**DATASET ROWS**
***

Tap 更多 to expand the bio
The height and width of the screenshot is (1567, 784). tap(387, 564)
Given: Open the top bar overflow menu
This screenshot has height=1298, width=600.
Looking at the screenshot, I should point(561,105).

***

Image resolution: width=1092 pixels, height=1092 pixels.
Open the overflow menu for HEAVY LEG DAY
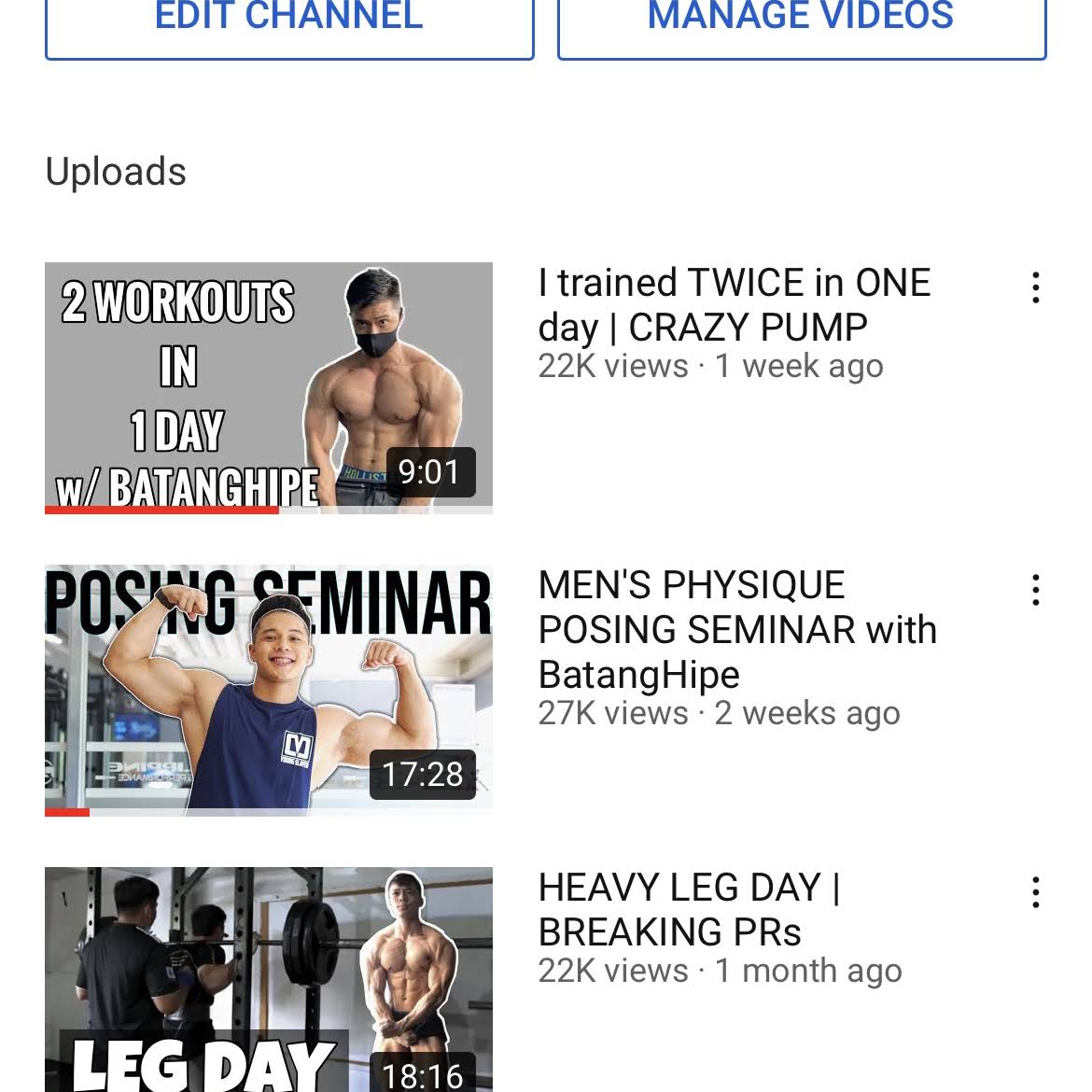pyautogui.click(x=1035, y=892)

***

Format the material as a two-column CSV with the headers "request" and "answer", starting with the line containing "Image resolution: width=1092" and going on through the line containing "pyautogui.click(x=1035, y=892)". Give one row for each request, put each field in quotation marks with line breaks replaced by spaces, and leave out the pictures.

**SOLUTION TO THE EXERCISE**
request,answer
"Image resolution: width=1092 pixels, height=1092 pixels. Open the overflow menu for HEAVY LEG DAY","pyautogui.click(x=1035, y=892)"